Aim> Retype the records from the start through the line that contains "pyautogui.click(x=808, y=449)", exactly as they appear, with both ends included.
= = =
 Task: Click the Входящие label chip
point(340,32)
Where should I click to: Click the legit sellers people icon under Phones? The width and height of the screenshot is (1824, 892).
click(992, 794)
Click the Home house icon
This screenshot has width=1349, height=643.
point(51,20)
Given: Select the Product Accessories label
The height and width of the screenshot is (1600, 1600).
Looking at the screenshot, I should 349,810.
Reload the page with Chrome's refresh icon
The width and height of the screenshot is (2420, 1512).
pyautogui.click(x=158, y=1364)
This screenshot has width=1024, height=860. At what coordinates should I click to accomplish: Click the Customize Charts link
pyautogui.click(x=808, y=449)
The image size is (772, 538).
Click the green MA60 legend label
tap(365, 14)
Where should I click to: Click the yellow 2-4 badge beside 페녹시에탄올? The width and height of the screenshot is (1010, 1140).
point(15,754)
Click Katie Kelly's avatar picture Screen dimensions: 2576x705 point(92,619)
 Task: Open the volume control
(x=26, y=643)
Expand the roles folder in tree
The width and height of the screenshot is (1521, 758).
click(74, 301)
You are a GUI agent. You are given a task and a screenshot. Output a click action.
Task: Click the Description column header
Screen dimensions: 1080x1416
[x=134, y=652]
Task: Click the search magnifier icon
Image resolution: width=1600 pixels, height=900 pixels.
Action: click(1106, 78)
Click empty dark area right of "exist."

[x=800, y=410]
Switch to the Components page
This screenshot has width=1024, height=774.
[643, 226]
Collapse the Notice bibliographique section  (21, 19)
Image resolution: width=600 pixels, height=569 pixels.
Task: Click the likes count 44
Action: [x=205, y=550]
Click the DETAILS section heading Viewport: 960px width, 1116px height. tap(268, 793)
= = =
Exercise answer>
 Task: Click the Входящие label chip
point(340,32)
Where should I click to: Click the legit sellers people icon under Phones? The width and height of the screenshot is (1824, 892).
click(992, 794)
Click the Home house icon
This screenshot has width=1349, height=643.
point(51,20)
Given: Select the Product Accessories label
The height and width of the screenshot is (1600, 1600).
Looking at the screenshot, I should 349,810.
Reload the page with Chrome's refresh icon
The width and height of the screenshot is (2420, 1512).
pyautogui.click(x=158, y=1364)
This screenshot has width=1024, height=860. At what coordinates should I click to accomplish: Click the Customize Charts link
pyautogui.click(x=808, y=449)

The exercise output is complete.